- Exercise description: Each line of the entries, from the first to the line containing "Screen dimensions: 443x205", is to be transcribed exactly as it stands; include no other lines.

- Data for review:

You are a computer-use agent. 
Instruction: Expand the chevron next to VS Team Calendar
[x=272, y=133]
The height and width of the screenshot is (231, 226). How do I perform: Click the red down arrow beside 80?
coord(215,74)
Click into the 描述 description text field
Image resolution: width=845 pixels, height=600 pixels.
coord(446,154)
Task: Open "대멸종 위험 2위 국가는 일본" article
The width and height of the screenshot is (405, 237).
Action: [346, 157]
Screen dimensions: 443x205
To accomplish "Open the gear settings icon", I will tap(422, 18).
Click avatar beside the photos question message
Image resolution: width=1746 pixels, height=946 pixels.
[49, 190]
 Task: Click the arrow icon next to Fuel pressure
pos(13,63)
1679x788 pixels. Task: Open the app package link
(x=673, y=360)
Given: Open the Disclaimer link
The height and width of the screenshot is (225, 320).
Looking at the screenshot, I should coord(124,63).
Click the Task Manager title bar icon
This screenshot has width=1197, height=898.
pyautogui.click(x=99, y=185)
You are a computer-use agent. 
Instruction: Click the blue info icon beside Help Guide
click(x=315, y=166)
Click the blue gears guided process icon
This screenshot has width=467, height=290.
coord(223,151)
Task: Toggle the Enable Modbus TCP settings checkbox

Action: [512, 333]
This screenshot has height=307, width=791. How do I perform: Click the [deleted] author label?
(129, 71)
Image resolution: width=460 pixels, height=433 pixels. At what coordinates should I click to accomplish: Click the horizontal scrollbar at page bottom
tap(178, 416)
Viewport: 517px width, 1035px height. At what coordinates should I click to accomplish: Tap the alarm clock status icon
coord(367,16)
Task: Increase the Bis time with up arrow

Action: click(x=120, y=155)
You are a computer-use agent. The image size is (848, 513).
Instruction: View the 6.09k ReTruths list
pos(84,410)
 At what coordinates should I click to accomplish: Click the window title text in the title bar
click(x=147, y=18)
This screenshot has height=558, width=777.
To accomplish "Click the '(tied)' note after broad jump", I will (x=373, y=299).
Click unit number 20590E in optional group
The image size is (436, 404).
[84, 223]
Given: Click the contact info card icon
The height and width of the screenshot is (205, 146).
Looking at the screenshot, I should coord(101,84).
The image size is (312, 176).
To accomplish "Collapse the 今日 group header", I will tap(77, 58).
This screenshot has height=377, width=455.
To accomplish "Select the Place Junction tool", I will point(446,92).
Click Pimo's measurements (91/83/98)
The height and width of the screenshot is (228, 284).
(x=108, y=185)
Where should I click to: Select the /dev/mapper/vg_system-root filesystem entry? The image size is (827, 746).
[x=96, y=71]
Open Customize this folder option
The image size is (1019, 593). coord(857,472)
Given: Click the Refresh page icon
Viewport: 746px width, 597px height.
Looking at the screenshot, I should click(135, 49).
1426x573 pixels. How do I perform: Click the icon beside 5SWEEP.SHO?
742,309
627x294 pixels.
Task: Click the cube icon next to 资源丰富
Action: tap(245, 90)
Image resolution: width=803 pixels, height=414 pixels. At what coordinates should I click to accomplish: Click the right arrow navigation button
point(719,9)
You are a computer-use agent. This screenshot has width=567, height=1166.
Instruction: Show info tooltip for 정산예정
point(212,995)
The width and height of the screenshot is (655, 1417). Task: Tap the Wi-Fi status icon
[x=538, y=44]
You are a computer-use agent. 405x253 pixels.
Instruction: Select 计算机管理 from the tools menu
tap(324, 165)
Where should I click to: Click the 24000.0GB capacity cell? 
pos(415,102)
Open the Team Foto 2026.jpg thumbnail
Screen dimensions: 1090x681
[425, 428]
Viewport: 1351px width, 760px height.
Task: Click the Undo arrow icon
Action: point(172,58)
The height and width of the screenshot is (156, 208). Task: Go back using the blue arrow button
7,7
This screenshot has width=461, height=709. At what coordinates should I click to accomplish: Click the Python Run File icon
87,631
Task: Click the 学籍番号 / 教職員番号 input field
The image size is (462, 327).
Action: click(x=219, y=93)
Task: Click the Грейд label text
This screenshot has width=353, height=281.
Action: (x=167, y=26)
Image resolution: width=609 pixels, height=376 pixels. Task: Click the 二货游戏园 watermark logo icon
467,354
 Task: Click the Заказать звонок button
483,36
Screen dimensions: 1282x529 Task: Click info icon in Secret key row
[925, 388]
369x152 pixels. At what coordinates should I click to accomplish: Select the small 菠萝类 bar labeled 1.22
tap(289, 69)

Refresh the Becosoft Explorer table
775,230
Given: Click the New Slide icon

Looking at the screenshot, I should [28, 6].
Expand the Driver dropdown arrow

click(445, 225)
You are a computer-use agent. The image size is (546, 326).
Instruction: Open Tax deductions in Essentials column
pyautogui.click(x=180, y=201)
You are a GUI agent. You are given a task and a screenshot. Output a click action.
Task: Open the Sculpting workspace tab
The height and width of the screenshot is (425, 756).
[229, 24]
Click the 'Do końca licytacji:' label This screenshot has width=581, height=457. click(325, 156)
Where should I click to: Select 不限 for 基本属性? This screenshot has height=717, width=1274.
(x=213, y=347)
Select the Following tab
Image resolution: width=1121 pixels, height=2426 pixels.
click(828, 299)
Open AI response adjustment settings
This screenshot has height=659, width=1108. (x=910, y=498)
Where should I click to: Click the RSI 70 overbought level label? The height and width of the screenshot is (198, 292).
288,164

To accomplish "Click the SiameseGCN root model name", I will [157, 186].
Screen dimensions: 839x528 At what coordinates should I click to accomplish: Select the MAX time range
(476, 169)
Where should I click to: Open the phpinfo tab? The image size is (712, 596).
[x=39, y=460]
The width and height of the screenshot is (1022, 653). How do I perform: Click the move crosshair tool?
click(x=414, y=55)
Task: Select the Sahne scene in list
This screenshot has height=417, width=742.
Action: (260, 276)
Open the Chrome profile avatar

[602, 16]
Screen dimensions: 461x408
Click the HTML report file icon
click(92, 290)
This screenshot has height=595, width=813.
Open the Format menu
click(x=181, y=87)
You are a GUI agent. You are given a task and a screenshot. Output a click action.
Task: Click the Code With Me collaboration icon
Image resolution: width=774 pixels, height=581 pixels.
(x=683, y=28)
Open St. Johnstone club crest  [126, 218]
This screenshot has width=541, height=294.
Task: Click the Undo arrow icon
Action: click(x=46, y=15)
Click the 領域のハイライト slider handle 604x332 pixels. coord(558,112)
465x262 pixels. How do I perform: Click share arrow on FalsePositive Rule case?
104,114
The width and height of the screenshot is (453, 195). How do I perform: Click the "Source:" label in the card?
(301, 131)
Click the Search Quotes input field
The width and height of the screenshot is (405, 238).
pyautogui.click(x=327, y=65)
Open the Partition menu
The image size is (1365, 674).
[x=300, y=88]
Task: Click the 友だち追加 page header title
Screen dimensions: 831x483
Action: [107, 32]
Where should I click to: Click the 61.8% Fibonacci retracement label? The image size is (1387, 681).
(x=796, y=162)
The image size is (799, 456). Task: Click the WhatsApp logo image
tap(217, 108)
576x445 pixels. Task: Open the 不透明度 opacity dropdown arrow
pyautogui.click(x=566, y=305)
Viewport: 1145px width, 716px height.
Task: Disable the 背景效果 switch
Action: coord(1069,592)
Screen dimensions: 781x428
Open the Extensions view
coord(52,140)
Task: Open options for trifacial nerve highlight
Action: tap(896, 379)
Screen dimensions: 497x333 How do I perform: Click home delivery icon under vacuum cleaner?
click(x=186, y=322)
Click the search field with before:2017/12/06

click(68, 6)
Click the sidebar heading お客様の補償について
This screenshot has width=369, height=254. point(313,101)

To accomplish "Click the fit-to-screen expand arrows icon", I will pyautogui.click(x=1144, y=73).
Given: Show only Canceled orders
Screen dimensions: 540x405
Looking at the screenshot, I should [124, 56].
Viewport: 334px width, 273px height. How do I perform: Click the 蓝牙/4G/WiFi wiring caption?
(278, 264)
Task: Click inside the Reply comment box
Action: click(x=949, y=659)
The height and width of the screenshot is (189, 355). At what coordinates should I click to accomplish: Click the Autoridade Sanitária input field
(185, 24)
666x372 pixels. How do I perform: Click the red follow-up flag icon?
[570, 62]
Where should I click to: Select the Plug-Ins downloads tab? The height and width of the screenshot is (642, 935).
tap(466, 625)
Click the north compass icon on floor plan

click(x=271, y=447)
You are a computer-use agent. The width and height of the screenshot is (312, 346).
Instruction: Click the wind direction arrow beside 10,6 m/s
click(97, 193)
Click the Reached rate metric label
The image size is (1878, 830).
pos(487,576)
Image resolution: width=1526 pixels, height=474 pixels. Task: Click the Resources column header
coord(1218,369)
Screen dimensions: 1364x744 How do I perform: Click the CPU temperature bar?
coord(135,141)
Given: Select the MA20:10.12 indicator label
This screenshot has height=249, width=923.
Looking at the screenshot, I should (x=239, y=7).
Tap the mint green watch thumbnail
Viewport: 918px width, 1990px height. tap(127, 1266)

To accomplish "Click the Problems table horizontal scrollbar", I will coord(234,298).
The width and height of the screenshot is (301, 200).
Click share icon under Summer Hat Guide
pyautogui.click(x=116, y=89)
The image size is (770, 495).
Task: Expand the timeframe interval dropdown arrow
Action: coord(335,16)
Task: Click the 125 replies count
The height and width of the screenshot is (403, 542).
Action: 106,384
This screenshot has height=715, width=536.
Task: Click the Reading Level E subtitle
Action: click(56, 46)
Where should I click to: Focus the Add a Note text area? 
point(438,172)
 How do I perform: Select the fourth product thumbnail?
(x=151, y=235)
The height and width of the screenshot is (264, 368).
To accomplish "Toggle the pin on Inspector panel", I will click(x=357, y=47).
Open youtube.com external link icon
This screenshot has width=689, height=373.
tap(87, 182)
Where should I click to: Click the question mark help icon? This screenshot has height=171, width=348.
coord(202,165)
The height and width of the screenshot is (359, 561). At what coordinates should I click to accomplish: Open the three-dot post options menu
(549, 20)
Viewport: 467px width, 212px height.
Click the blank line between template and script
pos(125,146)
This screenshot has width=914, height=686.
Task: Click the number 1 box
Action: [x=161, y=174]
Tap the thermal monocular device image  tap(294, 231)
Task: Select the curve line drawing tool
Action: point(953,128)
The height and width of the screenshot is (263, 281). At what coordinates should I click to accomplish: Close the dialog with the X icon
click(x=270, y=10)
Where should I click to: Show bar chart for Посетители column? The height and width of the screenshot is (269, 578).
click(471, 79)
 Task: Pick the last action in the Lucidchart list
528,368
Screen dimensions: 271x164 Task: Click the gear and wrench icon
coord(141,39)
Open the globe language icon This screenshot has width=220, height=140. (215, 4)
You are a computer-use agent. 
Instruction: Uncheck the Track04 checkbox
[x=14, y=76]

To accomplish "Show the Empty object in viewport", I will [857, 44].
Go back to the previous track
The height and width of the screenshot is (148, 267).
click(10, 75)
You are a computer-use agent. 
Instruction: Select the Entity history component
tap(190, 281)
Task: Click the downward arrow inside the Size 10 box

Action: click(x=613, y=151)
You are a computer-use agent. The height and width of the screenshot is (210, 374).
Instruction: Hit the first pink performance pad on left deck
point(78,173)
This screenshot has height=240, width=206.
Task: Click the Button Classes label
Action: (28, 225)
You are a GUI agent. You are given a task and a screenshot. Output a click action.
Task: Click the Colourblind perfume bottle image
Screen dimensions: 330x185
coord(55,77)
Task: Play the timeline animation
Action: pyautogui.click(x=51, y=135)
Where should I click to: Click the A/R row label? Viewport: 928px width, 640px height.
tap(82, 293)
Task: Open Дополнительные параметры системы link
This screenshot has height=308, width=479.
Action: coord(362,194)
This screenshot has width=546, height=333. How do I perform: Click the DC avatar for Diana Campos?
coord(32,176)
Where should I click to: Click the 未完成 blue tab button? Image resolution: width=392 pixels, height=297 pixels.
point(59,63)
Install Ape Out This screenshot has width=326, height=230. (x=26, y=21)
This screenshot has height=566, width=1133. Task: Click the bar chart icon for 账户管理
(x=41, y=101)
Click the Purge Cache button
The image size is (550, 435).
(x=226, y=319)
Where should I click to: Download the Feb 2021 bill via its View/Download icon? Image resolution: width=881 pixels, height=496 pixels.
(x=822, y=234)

- The completed task:
You are a computer-use agent. 
Instruction: Expand the chevron next to VS Team Calendar
[x=272, y=133]
The height and width of the screenshot is (231, 226). How do I perform: Click the red down arrow beside 80?
coord(215,74)
Click into the 描述 description text field
Image resolution: width=845 pixels, height=600 pixels.
coord(446,154)
Task: Open "대멸종 위험 2위 국가는 일본" article
The width and height of the screenshot is (405, 237).
Action: [346, 157]
Screen dimensions: 443x205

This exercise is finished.